The most tragic irony is that this erosion of Indian influence has accelerated during the Modi era. Historically, India maintained a firm grip on Kathmandu’s intelligence landscape. Yet, reports suggest that senior Indian intelligence assets have used the US embassy as a conduit to defect to the West, as the former deputy inspector general of Nepal police and head of the crime investigation bureau (CIB) wrote three years back. Under the guise of a ‘strategic partnership,’ it appears India has outsourced its intelligence dependencies to Washington, or worse, has become so trusting of its ‘ally’ that it has stopped looking for the knives being sharpened behind its back.
SPP agreement
The State Partnership Programme (SPP) is the ultimate Trojan horse. While framed as a disaster management and security cooperation tool to monitor China, its true utility lies in its proximity to India. As a former Major General of the Nepal Army, Binoj Basnyat has noted, the agreement is already functionally ratified. Because of Nepal’s unique geography, any American security footprint in the country is inherently a check on India. The Himalayas protect China; India is exposed to the plains. The SPP provides the US with a permanent lever to manipulate Indian security policy from a position of geographic advantage.

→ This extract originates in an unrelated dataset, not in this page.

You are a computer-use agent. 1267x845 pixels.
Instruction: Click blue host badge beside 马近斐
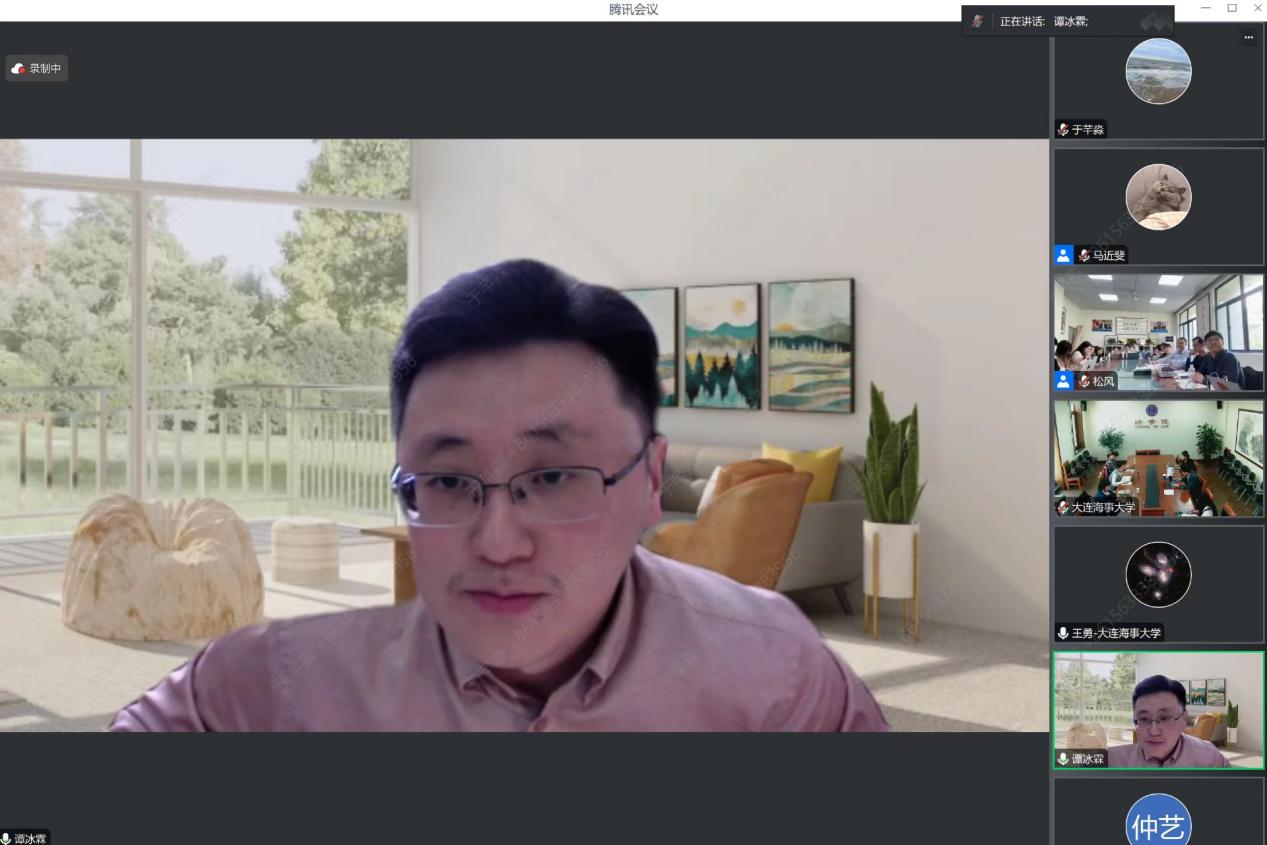pyautogui.click(x=1064, y=255)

The ‘Contain China’ narrative falls apart when one looks at a map of the ‘Hu Line.’ China’s economic and demographic heartland is more than 1,000 kilometres from the eastern Nepali border. The vast, empty plateau of Tibet acts as a massive strategic buffer. The US could do its worst in Nepal, and it would barely be a pinprick to Beijing.
But for India, the situation is the opposite. Draw a line south from Nepal’s Western border, and you find 60 per cent of India’s economic activity and population. A crisis in Nepal is a crisis in Delhi, Patna, and Kolkata. It is a hundred times easier for the US to destabilise India from Nepal than it is even to annoy China.
America is not a strategic ally
What India fails to understand is that America is not a strategic ally or partner, but a rival. The conclusion is inescapable: New Delhi is being outplayed in its own backyard. India has spent a decade courting Washington as a partner to ward off a Chinese advancement, only to find that it has invited a different hegemon to dismantle its regional primacy.
The planners in South Block are currently suffering from a form of strategic vertigo. They see the American flag and think ‘ally’; they see the American activities and see ‘cooperation.’ They fail to see that the US is an imperial power that views India’s ‘strategic autonomy’ as a problem to be solved. By ignoring the blatant anti-Indian trajectory of American policy in Nepal, India is demonstrating a level of diplomatic immaturity that will carry a heavy, perhaps terminal, price. The ‘Lainchaur and South Blocks’ babus’ are not just ignoring the signals; they are effectively subsidising their own containment. If India does not wake up to the reality that its ‘partner’ is its most effective rival in the Himalayas, it will soon find itself a stranger in its own neighbourhood.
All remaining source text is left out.